◆ Requirement ◆
Examine each line of the data. Copy those that contain the string "screenshot".

◆ Given records ◆

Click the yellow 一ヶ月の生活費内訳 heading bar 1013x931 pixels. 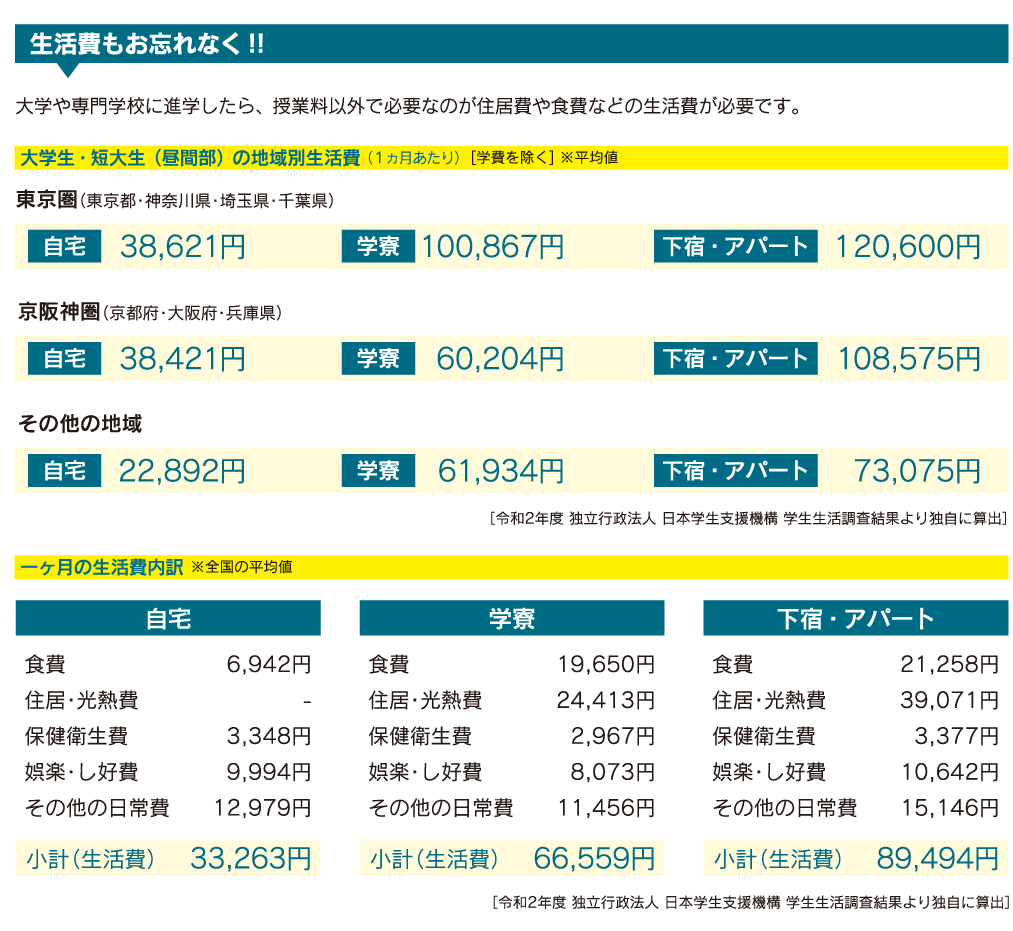click(x=510, y=567)
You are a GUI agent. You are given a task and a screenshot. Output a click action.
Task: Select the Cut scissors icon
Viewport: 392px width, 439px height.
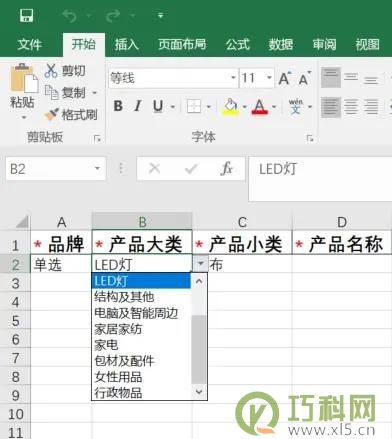[x=51, y=71]
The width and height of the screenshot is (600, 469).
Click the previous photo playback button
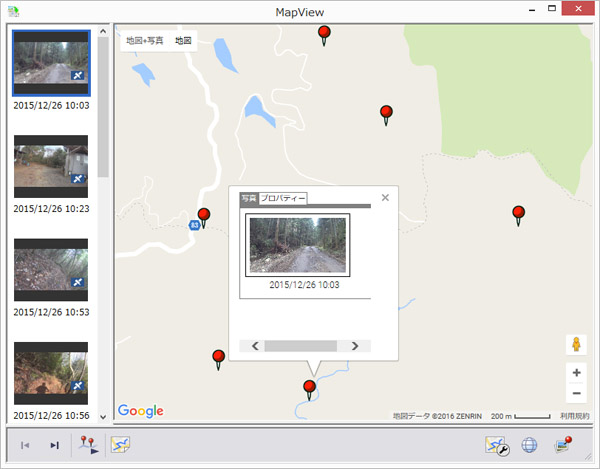25,445
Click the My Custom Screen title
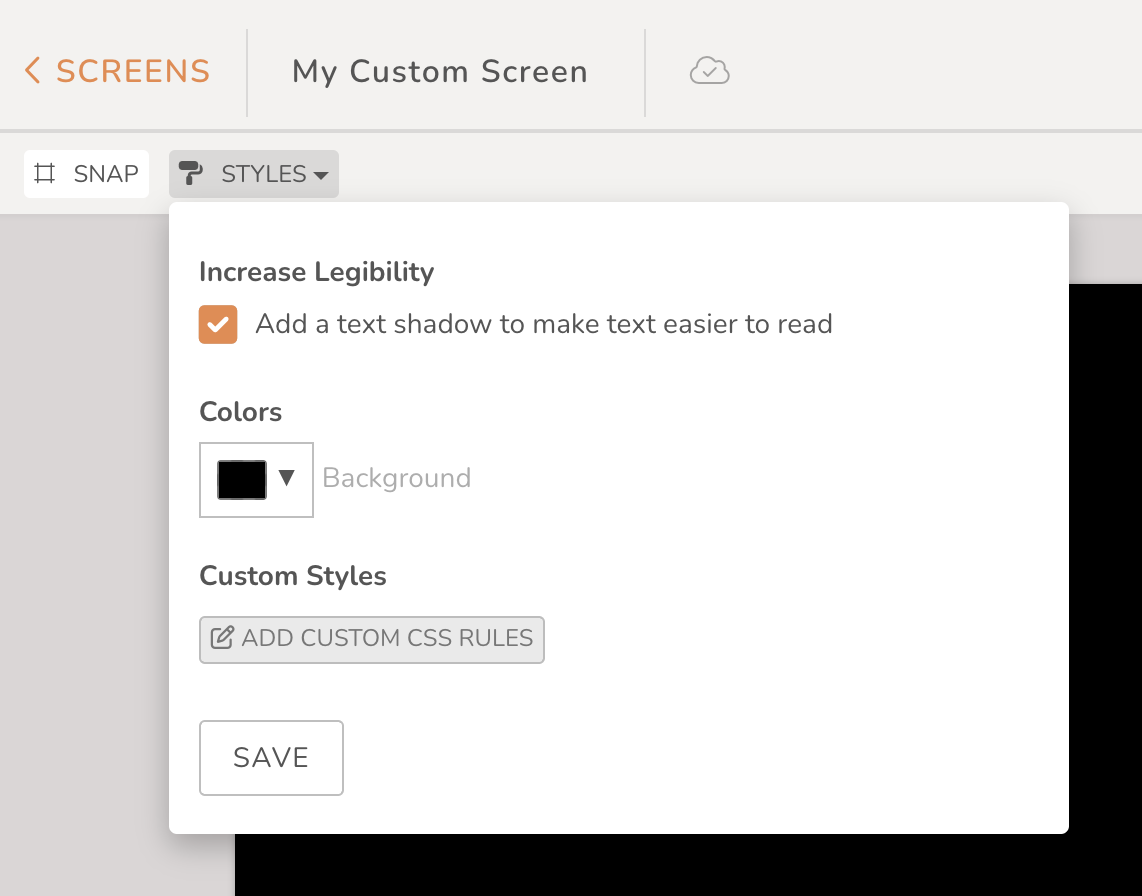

◆ Solved problem ◆
You are a GUI agent. You are given a task and a screenshot. Output a click action.
The width and height of the screenshot is (600, 469).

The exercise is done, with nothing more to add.